It is criminal to not sell a great idea because you didn’t package it properly in a solid presentation and didn’t rehearse thoroughly.
Don’t Rush the Opening of a Pitch
You’re making a competitive pitch and the prospect asks you to hurry along. They have a lot of people yet to interview and want you to present quickly. When this happens, be afraid. Be very afraid.
You rush through the opening and leave out important information. The way you opened sets the fast pace for the rest of the pitch so now everyone on your team rushes. The big idea that you worked so hard on never gets a fair airing because it was presented at high speed.
There is nothing more important than the opening. Even if your time has been cut in half, do the opening the way you rehearsed. If you constructed the opening properly it will contain the most relevant information the prospect needs to hear.
Put Show Business Into a Pitch
Business theatrics is a more accentuated way of presenting. Bigger voice. Broader gestures. Strong posture. Broad smile. Dramatic pauses. Keep your eyes glued on the audience. Business theatrics adds energy and confidence to what you have to say.
A good pitch must always have an element of show business.
Presenting at a Conference Table
When making a presentation seated at a conference room table, take a power position when it is your turn to present. Raise the chair seat as high as it will go. Sit on the edge of your seat and lean forward, arms on the table.
You should move and be animated but never stop leaning in. Hold that position through your presentation and any discussion that follows.
That body language says that you are in command.
Make eye contact with everyone in a pitch
When you’re pitching, make sure you look at and talk to everyone on the prospect’s side of the table. Don’t fall into the trap of just connecting with the CEO. You never know who will make the decision or how other people on the client’s team will influence that decision. Some feedback I get from prospects when pitches go bad is that the pitch team only focused on the one in charge causing others to feel slighted.
Same is true on Zoom. When it is your turn to present, look into the lens. Nowhere else.
Your goal in a pitch is to have the audience like you. One step in that process is to smile. When you smile, they smile back.
Oh, and smile.
Presenting as a Team- A Check list
☐ Rehearse as a team. Everyone has to show up.
☐ Plan what each person says in turning the presentation over to the next person.
☐ There is one theme and everyone speaks to it.
☐ Avoid repetitive comments. Each person doesn’t have to thank the prospect, for example.
☐ If a person doesn’t have a speaking role, don’t take them.
☐ Make sure the people who will work most on the account speak the most.
☐ Don’t speak over a team member’s presentation to add stuff.
☐ Smile no matter how dumb a comment one of your team members makes.
When making a new business pitch… listen more, talk less. Research shows that the more you can get the prospect talking, the better your chances of winning the business. You’ll get the prospect talking by asking smart questions, such as those suggested in Spin Selling. Don’t help the prospect answer questions. Allow the prospect to answer.

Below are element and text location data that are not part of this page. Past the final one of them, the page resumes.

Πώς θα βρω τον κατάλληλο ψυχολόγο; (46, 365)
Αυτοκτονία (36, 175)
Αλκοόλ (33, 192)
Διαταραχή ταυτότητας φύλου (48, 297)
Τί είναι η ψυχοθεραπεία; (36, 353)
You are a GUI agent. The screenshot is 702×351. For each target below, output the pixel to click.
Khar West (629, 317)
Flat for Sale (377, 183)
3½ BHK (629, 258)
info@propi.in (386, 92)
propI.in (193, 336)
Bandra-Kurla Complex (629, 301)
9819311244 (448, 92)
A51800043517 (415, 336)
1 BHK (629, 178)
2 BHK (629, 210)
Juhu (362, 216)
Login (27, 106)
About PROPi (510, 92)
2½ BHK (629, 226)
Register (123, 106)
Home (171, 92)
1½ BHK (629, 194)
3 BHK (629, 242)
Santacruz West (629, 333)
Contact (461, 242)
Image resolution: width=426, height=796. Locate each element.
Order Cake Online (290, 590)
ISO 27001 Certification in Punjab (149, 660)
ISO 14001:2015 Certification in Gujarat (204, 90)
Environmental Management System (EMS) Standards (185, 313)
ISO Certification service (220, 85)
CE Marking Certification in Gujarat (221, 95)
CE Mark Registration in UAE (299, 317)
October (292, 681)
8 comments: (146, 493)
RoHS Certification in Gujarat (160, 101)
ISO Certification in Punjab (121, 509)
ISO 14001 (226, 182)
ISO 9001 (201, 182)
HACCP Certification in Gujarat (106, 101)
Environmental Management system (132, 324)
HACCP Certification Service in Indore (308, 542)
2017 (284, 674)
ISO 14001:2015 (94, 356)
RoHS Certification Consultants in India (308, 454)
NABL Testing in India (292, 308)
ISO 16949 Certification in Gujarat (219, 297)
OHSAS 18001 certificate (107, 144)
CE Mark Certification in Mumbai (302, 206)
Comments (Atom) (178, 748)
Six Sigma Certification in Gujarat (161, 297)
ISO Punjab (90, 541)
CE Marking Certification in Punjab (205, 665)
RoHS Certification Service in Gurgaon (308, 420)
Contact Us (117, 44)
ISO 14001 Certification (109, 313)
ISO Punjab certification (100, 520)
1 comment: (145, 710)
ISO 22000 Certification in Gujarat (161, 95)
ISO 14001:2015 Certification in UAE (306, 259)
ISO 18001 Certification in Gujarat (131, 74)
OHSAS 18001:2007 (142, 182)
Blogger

Stop juicing your presentations with glib phrases like disruptive technology, cutting edge, award winning, strategic partnership, synergy, win-win, at the end of the day, drill down, mission-critical, paradigm shift, value-added…
Research shows that the audience responds more favorably to short common words, than long, multi-syllable words. Talk like a regular person.
I have heard these pitch excuses 1,000 times.
The other guys have an in. They don’t like us. I get nervous in front of them. Our work could be better. I wish we had more time to prepare. The PowerPoint is boring. Our big idea is small. We don’t have enough detail. We have too much detail.
When you are preparing for a pitch and someone is constantly telling everyone why you can’t win, throw him out of the room.
Instead tell me why you will win your pitch.
A strong presentation is 50% logic and 50% creative. The logic is the content which is easy to assemble and can usually be done quickly.
The creative element requires time. Percolate on the presentation for a day and look how to connect dots with interesting metaphors, analogies and stories, especially in the opening.
3 Don’ts in a pitch
-Don’t start with the agenda
-Don’t begin by talking about yourself and your company
-Don’t open with a joke
If you lose a pitch have someone* call the prospect to ask specific questions about the pitch. Did the team seem engaged? Were they interesting? Knowledgeable? Did they talk too much? Not enough? What did other firms do better? What one thing should they have done differently?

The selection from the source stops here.